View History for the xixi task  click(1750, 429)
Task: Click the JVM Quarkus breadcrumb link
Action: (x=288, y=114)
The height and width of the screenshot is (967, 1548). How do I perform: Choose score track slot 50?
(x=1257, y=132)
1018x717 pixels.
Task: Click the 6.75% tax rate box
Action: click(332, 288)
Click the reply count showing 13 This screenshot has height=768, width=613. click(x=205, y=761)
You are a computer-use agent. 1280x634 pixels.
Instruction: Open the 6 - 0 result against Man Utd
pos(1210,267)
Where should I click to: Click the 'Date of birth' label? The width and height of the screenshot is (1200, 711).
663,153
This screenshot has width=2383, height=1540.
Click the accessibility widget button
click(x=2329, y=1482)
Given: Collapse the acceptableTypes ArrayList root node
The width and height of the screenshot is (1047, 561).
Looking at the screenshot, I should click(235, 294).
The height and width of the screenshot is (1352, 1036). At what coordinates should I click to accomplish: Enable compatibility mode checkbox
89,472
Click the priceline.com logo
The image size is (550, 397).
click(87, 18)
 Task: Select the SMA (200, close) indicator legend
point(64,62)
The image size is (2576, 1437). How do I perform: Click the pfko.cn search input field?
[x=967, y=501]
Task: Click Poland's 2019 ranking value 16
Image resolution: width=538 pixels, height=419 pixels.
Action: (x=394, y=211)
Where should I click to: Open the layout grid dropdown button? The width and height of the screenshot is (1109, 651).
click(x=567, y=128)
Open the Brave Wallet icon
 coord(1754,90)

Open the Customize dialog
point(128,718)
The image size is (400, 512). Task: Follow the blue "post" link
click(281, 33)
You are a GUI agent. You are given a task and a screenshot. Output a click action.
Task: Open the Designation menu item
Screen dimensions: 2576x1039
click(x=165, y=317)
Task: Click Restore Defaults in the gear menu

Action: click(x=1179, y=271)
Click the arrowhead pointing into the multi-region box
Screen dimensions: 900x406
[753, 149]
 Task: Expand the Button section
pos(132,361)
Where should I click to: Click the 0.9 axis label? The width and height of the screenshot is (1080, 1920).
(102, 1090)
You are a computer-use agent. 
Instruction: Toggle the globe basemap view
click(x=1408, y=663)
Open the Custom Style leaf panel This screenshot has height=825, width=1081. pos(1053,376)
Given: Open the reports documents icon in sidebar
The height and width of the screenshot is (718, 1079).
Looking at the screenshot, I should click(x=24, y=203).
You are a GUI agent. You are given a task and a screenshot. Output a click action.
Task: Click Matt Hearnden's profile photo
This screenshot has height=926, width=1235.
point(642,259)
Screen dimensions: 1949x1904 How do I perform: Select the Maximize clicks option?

========================================

* WHAT THE TASK REQUIRES: Can you reproduce the records exactly as they appear, from the line with "Task: Expand the Button section" through the end of the records?

* ANSWER TO THE PROBLEM:
 Task: Expand the Button section
pos(132,361)
Where should I click to: Click the 0.9 axis label? The width and height of the screenshot is (1080, 1920).
(102, 1090)
You are a computer-use agent. 
Instruction: Toggle the globe basemap view
click(x=1408, y=663)
Open the Custom Style leaf panel This screenshot has height=825, width=1081. pos(1053,376)
Given: Open the reports documents icon in sidebar
The height and width of the screenshot is (718, 1079).
Looking at the screenshot, I should click(x=24, y=203).
You are a GUI agent. You are given a task and a screenshot. Output a click action.
Task: Click Matt Hearnden's profile photo
This screenshot has height=926, width=1235.
point(642,259)
Screen dimensions: 1949x1904 How do I perform: Select the Maximize clicks option?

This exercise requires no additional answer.